| TASK DESCRIPTION |
If a line below holds the word "Open", count it; then say how many such lines there are and nothing else.

| RECORDS FOR THE TASK |

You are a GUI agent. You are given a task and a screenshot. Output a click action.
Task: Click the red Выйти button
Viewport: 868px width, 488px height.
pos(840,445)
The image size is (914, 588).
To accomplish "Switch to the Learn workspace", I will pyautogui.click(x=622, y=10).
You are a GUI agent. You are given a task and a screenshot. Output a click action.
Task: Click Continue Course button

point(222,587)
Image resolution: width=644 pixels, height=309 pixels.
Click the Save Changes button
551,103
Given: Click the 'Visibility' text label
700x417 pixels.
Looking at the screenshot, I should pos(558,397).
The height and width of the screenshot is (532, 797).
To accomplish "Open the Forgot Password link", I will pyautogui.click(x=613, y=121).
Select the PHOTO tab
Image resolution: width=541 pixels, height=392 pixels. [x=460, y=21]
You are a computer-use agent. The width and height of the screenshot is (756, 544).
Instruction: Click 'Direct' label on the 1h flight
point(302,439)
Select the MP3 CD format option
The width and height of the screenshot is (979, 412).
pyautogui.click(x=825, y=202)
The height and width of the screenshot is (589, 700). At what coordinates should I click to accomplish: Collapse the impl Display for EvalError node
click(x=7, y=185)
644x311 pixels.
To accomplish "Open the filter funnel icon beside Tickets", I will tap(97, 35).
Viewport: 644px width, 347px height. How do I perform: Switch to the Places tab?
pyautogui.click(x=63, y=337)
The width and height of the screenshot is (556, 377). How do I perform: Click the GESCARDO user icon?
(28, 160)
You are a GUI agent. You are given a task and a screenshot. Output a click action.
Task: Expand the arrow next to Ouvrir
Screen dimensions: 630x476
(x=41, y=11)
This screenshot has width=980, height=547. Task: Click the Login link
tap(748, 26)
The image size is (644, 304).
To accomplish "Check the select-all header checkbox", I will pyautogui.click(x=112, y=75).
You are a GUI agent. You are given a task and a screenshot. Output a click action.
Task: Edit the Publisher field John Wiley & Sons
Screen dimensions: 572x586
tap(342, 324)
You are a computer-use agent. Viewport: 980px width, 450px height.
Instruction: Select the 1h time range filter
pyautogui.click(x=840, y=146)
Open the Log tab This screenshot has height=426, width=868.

| SOLUTION TO THE EXERCISE |
3